London-based Summix wants to build the 91-bed scheme in the Canongate, next to Old Tolbooth Wynd and the Canongate Kirk.
Those behind the project say it will regenerate a neglected and under-used plot in the Unesco World Heritage Site while providing high-demand student accommodation.
Stuart Black, from Summix, said: “It also serves to reduce pressure on the private housing market as well as delivering a substantial amount in additional expenditure into the local economy.”
Adjacent to the Waverley Development now under construction, the building will comprising a mix of clusters and studios together.
It will also include a community area, student common rooms, a laundry, cycle parking and bin stores.

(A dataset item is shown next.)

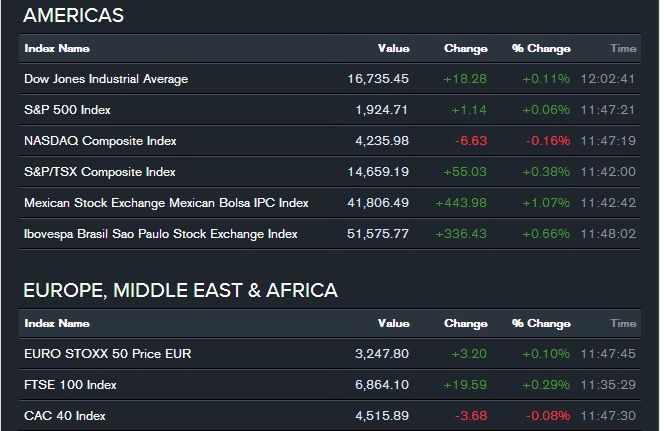664x431 pixels.
Task: Select the CAC 40 Index row
Action: [x=65, y=416]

There is provision for access but no car parking will be provided on site. Developers believe the modern design will be sensitive to the Old Town’s World Heritage status and the Old Town Conservation Area.
Images of how the site will look show the new building rising above a retained stone and ornate brick wall currently on the derelict plot.
Architects say it will “draw on the existing fabric of the currently neglected (redundant) buildings which are at the end of their economic life.”
Those behind the scheme also believe it will bring economic and social benefits to the Old Town and High Street by creating jobs.
Mr Black added: “We are delighted to submit this application for high-quality student accommodation which will serve to regenerate this rather neglected part of the Old Town through careful re-development.
“Great attention has been taken to implement a design-led approach which delivers a final piece of the jigsaw in this World Heritage Site and Conservation area.
“The development also serves to address the increasing demand for student accommodation, fulfilling the ambitious growth plans of universities in the city, which are key drivers of the economy.
The development seeks to address a perceived shortfall in student accommodation as the Capital remains below average compared with competing student cities across the United Kingdom.
The rising demand for accommodation among students places unwanted pressure on the private rented market, say developers.
Numbers of full-time students across Edinburgh are projected to rise by 14 percent by 2021/22.
Students from the development are estimated to generate about £840,000 in additional expenditure on food, clothes and eating out.
The plans will be subject to a decision by the city council.
James Garry, of conservation charity the Cockburn Association, said: “We look forward to considering this application in due course.”